Francfórt.- Las economías de Estados Unidos y la zona euro siguen en caminos diferentes y los datos de crecimiento que se conocerán en los próximos días sólo destacarán la creciente brecha, lo que sugiere que la política monetaria continuará avanzando en direcciones opuestas a ambos lados del Atlántico.

El crecimiento del Producto Interno Bruto (PIB) de Estados Unidos se habría acelerado en el segundo trimestre debido a la fortaleza del comercio exterior y el consumo; mientras que la recuperación de la zona euro probablemente perdió algo de fuerza, lo que subraya la divergencia entre los dos bloques económicos más grandes del mundo.

De hecho, en una reunión este jueves, el Banco Central Europeo señalaría riesgos amplios y potencialmente mayores para las perspectivas de crecimiento, lo que podría pesar más sobre la confianza y sugerir un ritmo más lento de cualquier retiro de estímulos.
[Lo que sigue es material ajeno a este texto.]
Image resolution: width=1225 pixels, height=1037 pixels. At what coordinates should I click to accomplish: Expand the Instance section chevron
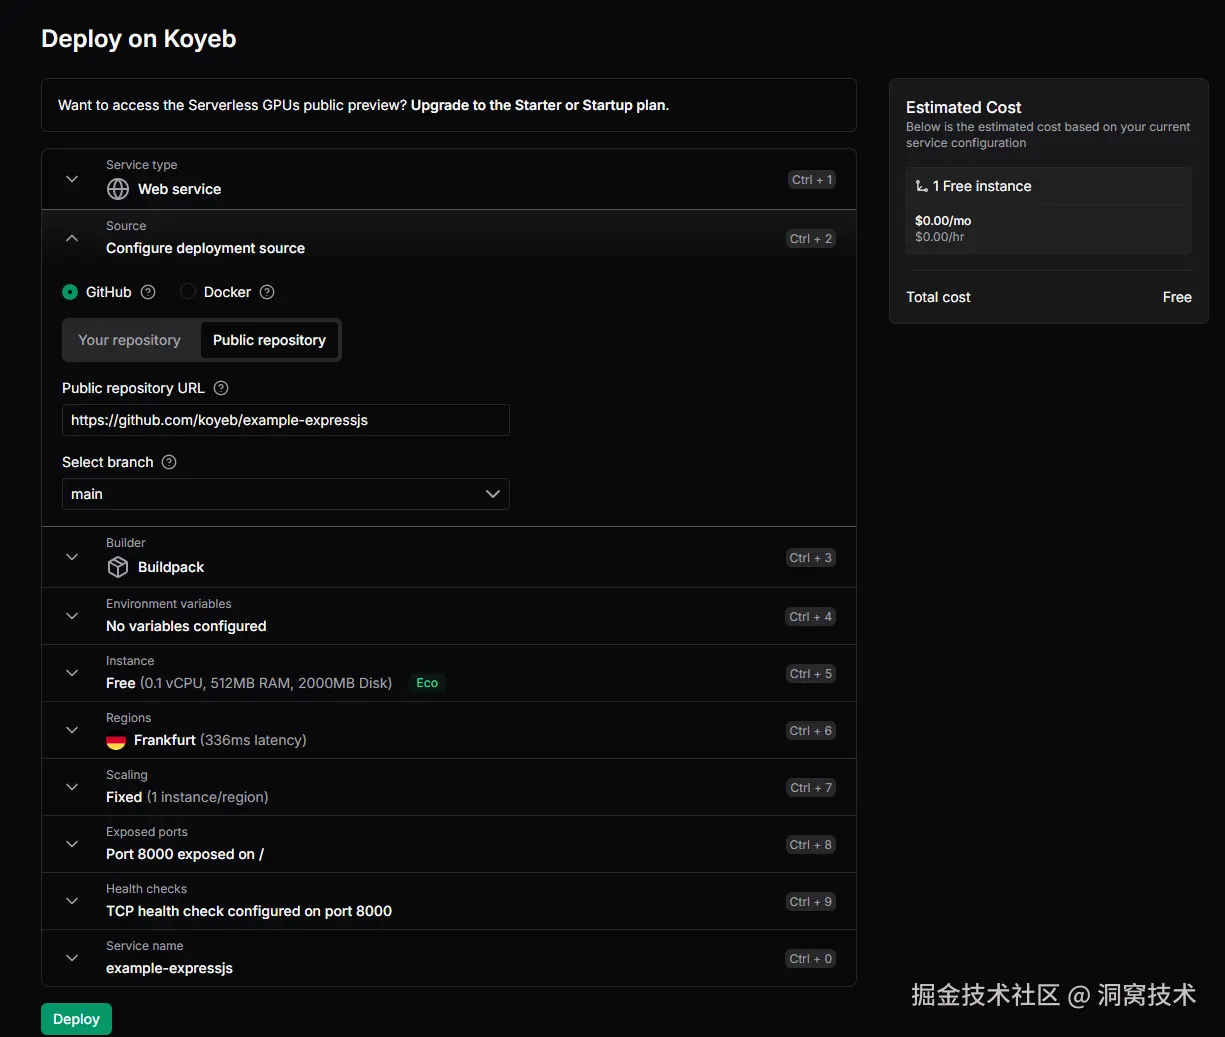click(72, 673)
Si bien el banco acordó el mes pasado poner fin a su histórico esquema de compra de bonos para el cierre del año, el tono moderado de esa decisión hizo que se postergaran las expectativas de un alza de tasas hasta el año próximo.

Apoyando la cautela del BCE, un clave indicador de la confianza del consumidor que será divulgado el lunes está previsto que baje aún más, mientras que las cifras del PMI un día después también apuntarían a una mayor debilidad.

"El jurado todavía está decidiendo si la zona euro pasó solamente por un momento difícil en los primeros meses del año o si ya está en medio de un enfriamiento prolongado", dijo el economista de ING Carsten Brzeski.

"El aumento de las tensiones comerciales y la creciente incertidumbre geopolítica podrían mermar aún más la confianza en la zona euro", agregó.

El Fondo Monetario Internacional (FMI), en su revisión regular sobre el bloque, incluso advirtió esta semana que los riesgos eran "particularmente graves", elevando las probabilidades de un aterrizaje forzoso ya que el Brexit aumentaba el peligro.

Aún así, es probable que el BCE argumente que los indicadores de crecimiento apuntan a cierta estabilización, manteniendo al bloque en camino a una expansión que está muy por debajo de su tasa máxima alcanzada apenas hace unos pocos meses, pero aún por encima de lo que se considera su potencial.

El banco también podría endurecer su lenguaje sobre la finalización de las compras de activos este año para indicar que no habrá vuelta atrás en la decisión, pero el tono conciliador de la orientación sobre la primera subida de tasas es casi seguro que se mantendrá.

Mientras tanto, Estados Unidos habría crecido un 4% en el segundo trimestre, un máximo de cuatro años y el doble de la tasa del primer trimestre.

Si bien las cifras del PIB de Estados Unidos tienden a oscilar violentamente, los datos apuntan a un crecimiento saludable, pese a que el presidente de la Reserva Federal, Jerome Powell, advirtió esta semana que una guerra comercial podría comenzar a pesar sobre la inversión y la confianza.

El crecimiento debería ser lo suficientemente alto para que al banco central de Estados Unidos le sea relativamente fácil subir la tasa de interés en septiembre y, además, mantenerse en camino a otro aumento en diciembre.